Facebook parent Meta is reportedly working on several financial products to add to its platforms – including a virtual coin for use in its planned metaverse. Company employees have nicknamed the tokens “Zuck Bucks” in a nod to the Facebook founder.
“Zuck Bucks” are expected to be a form of in-app currency controlled by Meta rather than another cryptocurrency linked to blockchain technology, the Financial Times reported, citing several sources familiar with the matter.
Meta cut ties with its first doomed foray into crypto earlier this year following pushback from regulators.
The proposed “Zuck Bucks” would function similarly to “Robux” currency used to facilitate transactions on the popular children’s video game platform Roblox – another company dabbling in the metaverse, according to report.
The in-app currency is one of several financial products in the works for Meta, which is aiming to build fresh revenue streams and maintain its user base despite intense competition from rivals such as TikTok. Meta shares plunged earlier this year after the company reported the first decline in its active user base in its history.
Meta is also considering the launch of “social tokens” that could be awarded to users who make positive contributions to Facebook groups, as well as “creator coins” to support specific influencers active on Instagram, according to the FT.
Zuckerberg’s company is also dabbling in non-fungible tokens, or NFTs. Earlier this year, the billionaire confirmed that Meta would be “bringing NFTs to Instagram in the near term.” The FT cited a memo indicating Faceook would launch a pilot program allowing NFTs to be shared and “minted” – or created – on the platform in mid-May.
A Meta spokesperson told The Verge that the company has “no updates to share today” on the initiatives.
“We continuously consider new product innovations for people, businesses, and creators. As a company, we are focused on building for the metaverse and that includes what payments and financial services might look like,” the spokesperson said.
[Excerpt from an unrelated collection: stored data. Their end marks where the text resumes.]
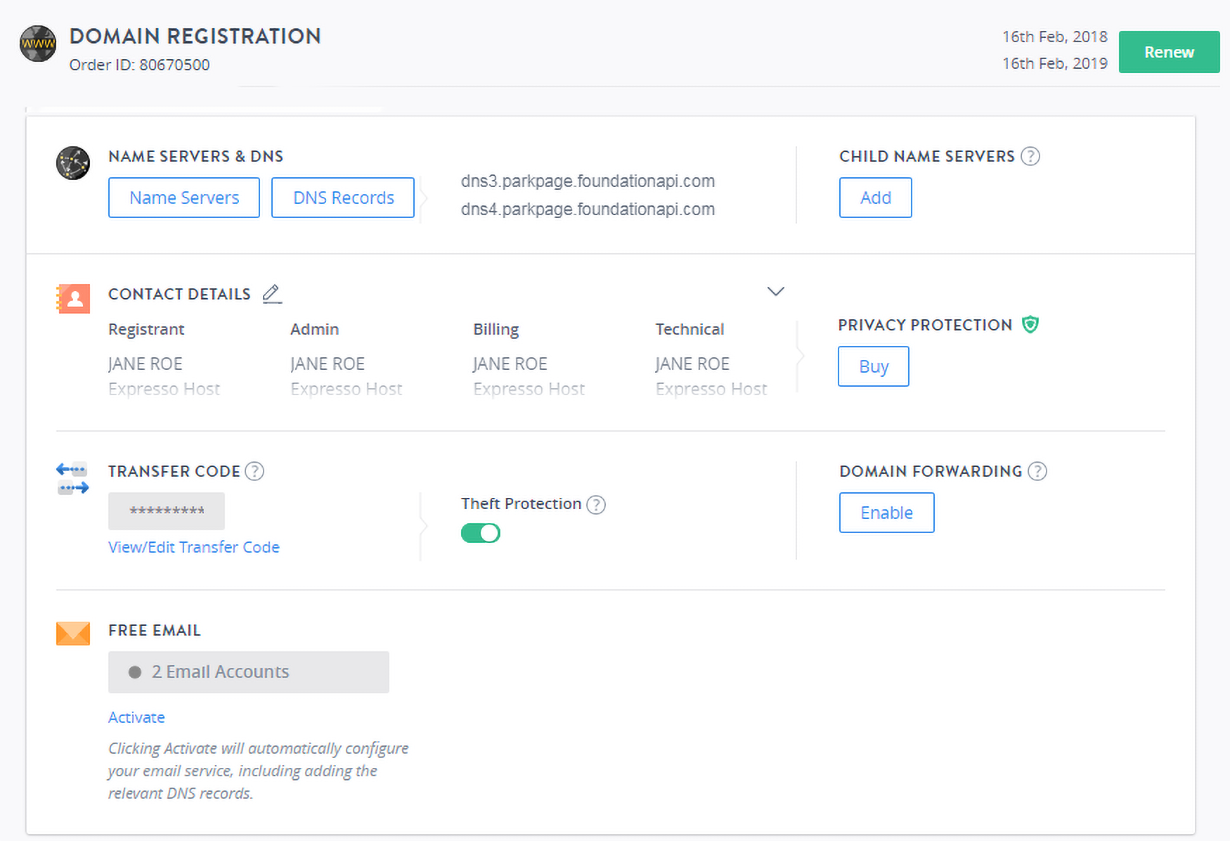Click the help icon next to Theft Protection
Screen dimensions: 1230x842
point(596,505)
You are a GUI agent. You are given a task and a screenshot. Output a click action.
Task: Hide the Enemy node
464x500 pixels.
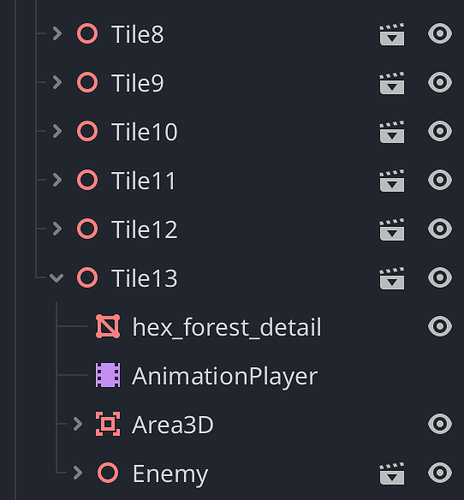(440, 473)
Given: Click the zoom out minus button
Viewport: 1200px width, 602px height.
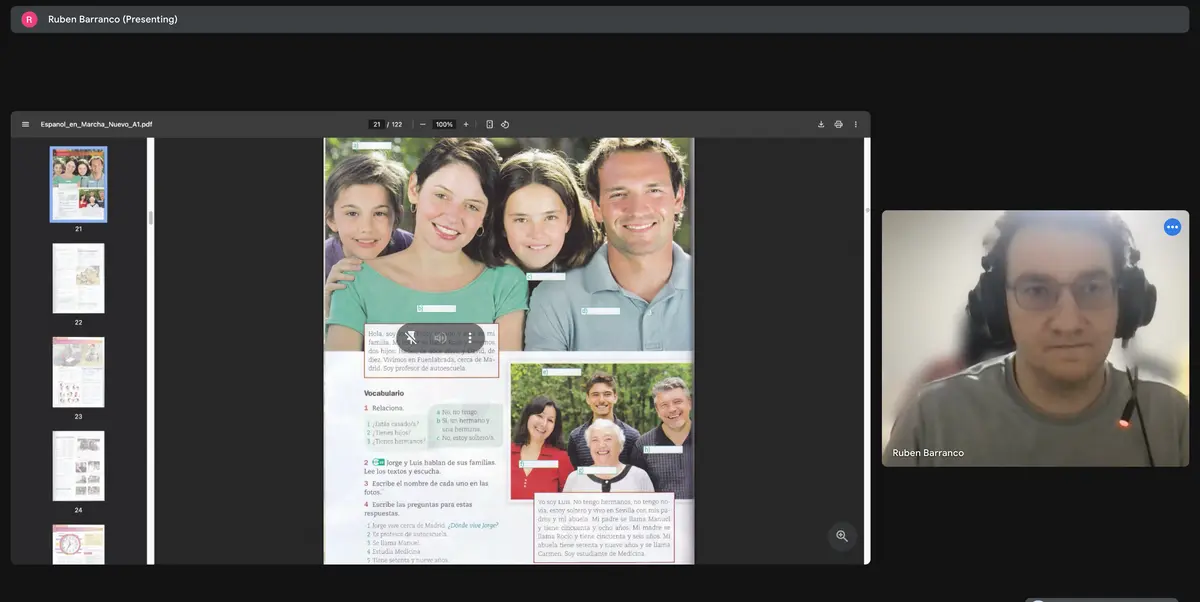Looking at the screenshot, I should (423, 124).
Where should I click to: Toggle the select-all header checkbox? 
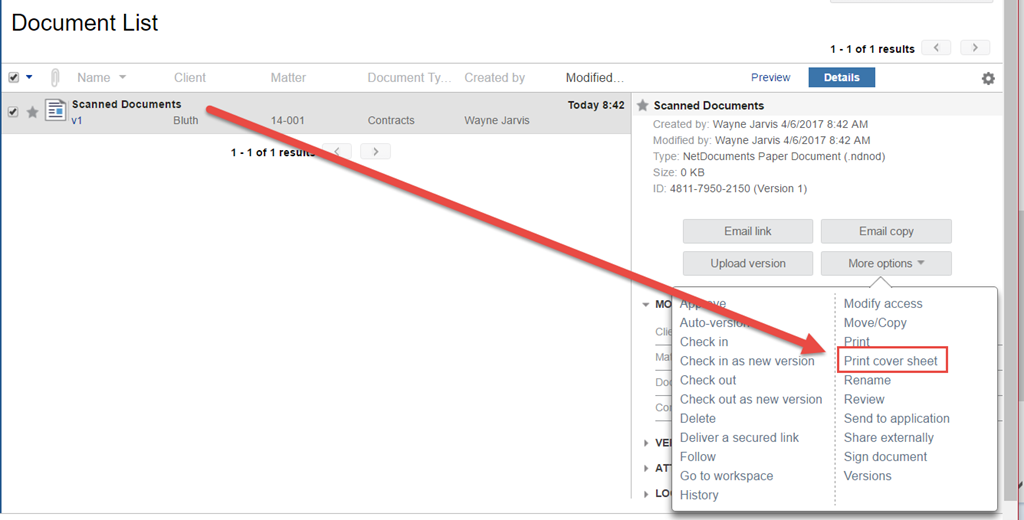[13, 78]
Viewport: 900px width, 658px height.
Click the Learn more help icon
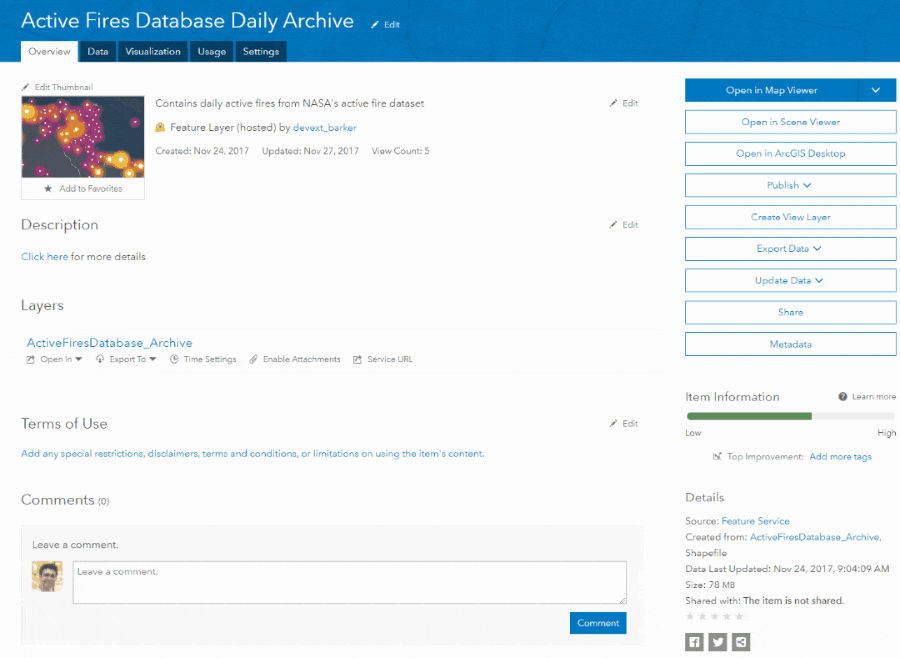coord(843,397)
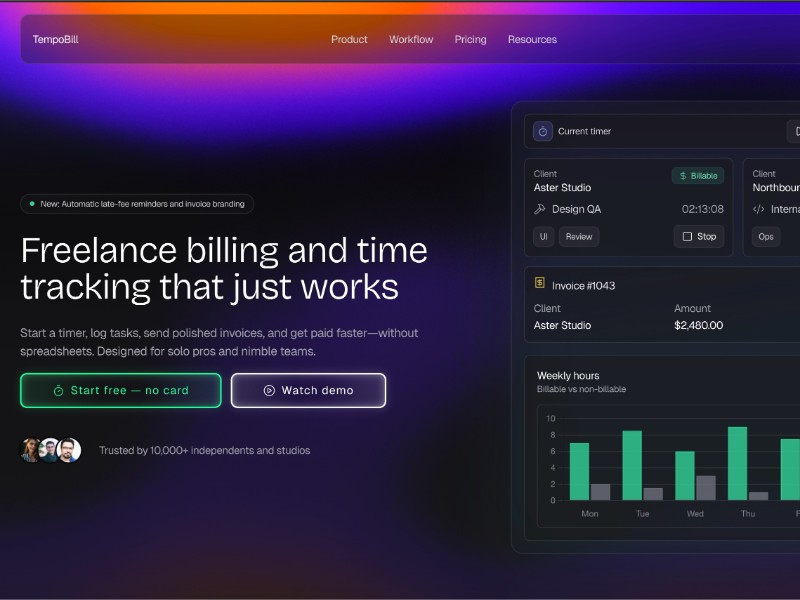The width and height of the screenshot is (800, 600).
Task: Click the TempoBill logo in the header
Action: coord(54,39)
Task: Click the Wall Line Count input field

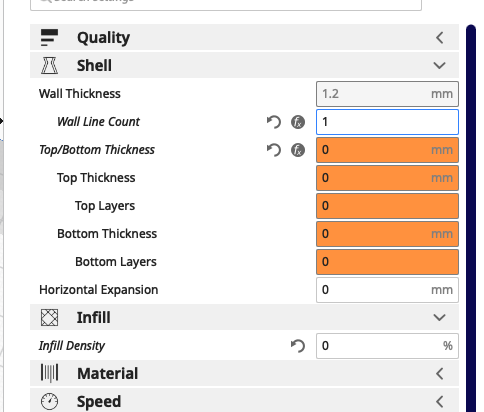Action: coord(387,122)
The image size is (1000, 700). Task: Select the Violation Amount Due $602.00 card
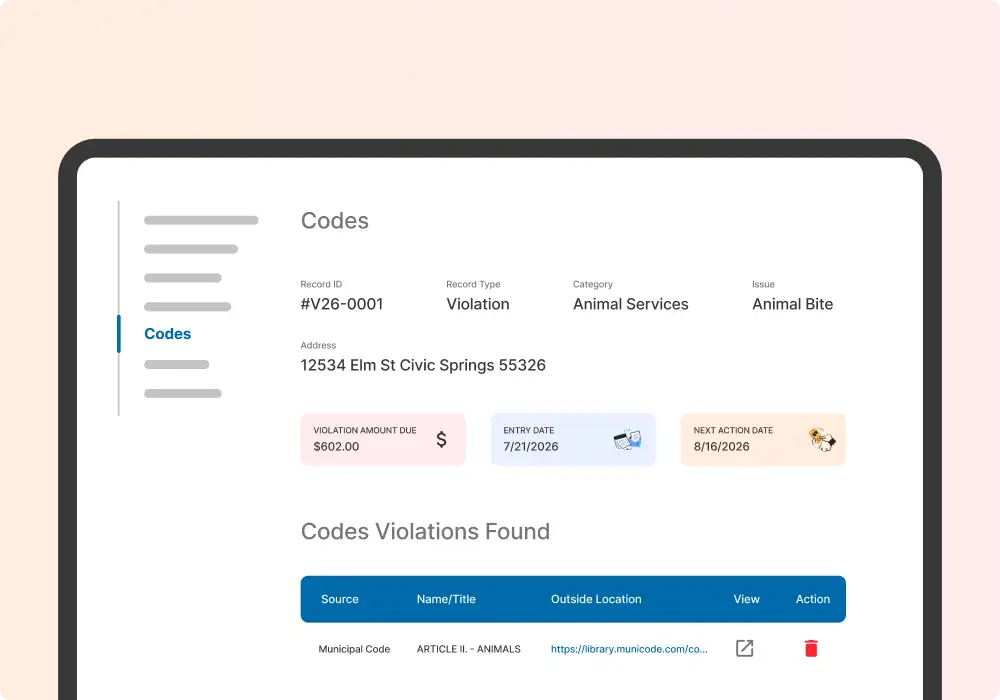(382, 440)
Facebook initially announced plans to launch its own cryptocurrency, dubbed Libra, in 2019. But the project quickly faced regulatory scrutiny, with federal officials and lawmakers citing concerns about Facebook’s checkered history with user privacy and the potential impacts to the global economy.
The Libra Association rebranded as “Diem,” but the Meta-backed project was forced to sell off its assets to Silvergate earlier this year after failing to gain traction with regulators.
Facebook’s attempts to refocus its business on the metaverse have drawn mixed reviews in recent months. Zuckerberg faced mockery in February after suggesting employees should refer to themselves as “Metamates” to reflect the company’s new mission.